Por Nísio Teixeira
Quero tentar responder a essa pergunta a partir de outra, colhida do livro Ponte Clandestina, de José Carlos Avellar: o cinema, afinal, representa ou reapresenta o mundo? No caso, entender o que é o cinema brasileiro passa por entender como o cinema representa ou reapresenta o Brasil?
Boas perguntas, difíceis respostas. Acho que, de imediato, temos a tendência de pensar que o cinema brasileiro esteja associado à origem geográfica, ao gentílico daqueles envolvidos no filme. Mas, certa feita, numa mesa no Centro Cultural da Lagoa do Nado, em Belo Horizonte, o escritor e jornalista Jorge Fernando dos Santos lembrou um negócio interessante: o sufixo eiro não é, digamos, o mais adequado para determinar gentílicos. Afinal, se falamos de alguém nascido no Canadá, na França, no Peru, Moçambique, Japão ou Austrália, falamos que Fulano de tal é canadense, francês, peruano, moçambicano, japonês ou australiano. Mesmo quando lá de fora as pessoas falam de nós, falam de brazilian, brasileño, brésilien, mantendo a lógica bonitinha do sufixo de gentílico.

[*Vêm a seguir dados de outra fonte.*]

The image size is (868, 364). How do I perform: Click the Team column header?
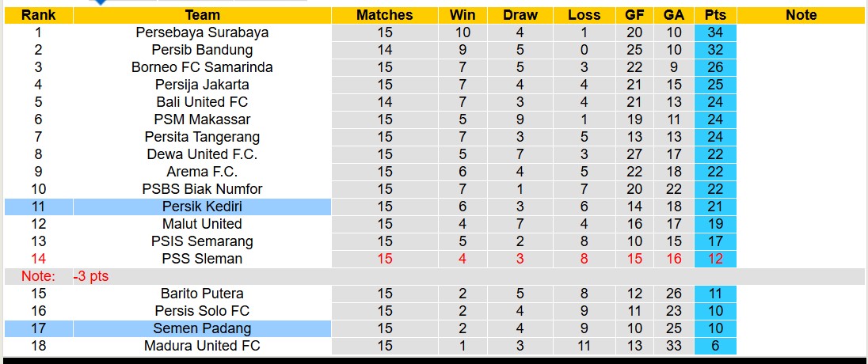point(202,15)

Mas nós nos referimos a nós mesmos como brasileiros, ou seja, ao invés de um tradicional sufixo gentílico, que seria brasiliano ou brasiliês, por exemplo, recorremos ao eiro, que, sabemos, é um sufixo de ocupação, de profissão, do tipo padeiro, marceneiro, açougueiro, e, enfim, brasileiro. Ser brasileiro seria mesmo então uma profissão de fé? Ou, como sugeriu o Jorge, algo que remonta até mesmo ao tráfico do pau-brasil nos tempos coloniais?

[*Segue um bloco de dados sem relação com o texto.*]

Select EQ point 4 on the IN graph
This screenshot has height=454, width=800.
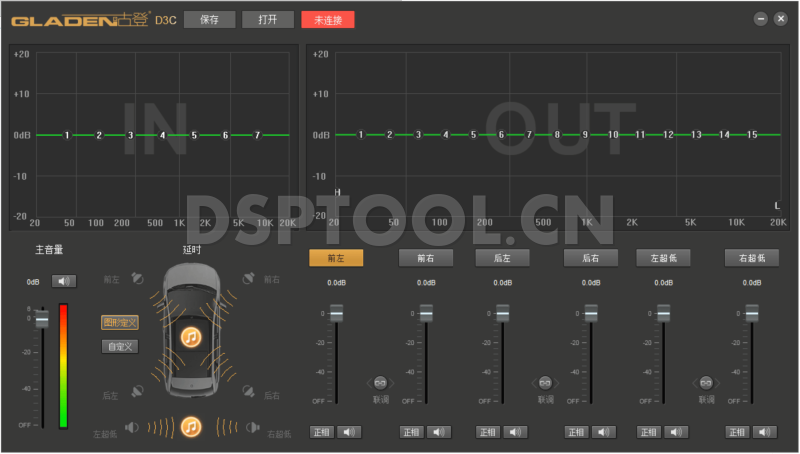[162, 135]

Fato é que, assim representado, parece-me que deriva dessa imagem a ideia de que o cinema brasileiro é aquele que, de certa forma, faz do Brasil e do cinema também sua profissão de fé. E que, por isso mesmo, talvez o cinema brasileiro seja aquele que reapresenta essa pergunta de maneira eloqüente em seus filmes. É, a um só tempo, um exercício de reconhecimento (ou descobrimento) pelo espectador, em um filme, de geografias, hábitos, problemas, costumes e personagens brasileiros – ou de suas diferentes representações (Lábios sem beijos, Macunaíma, Marvada carne, Cinema, Aspirinas e Urubus). Mas também pode ser uma forma brasileira de olhar o mundo (Terra Estrangeira) e, oxalá, a percepção, em contraponto, de como o mundo nos olha (Orfeu da Conceição).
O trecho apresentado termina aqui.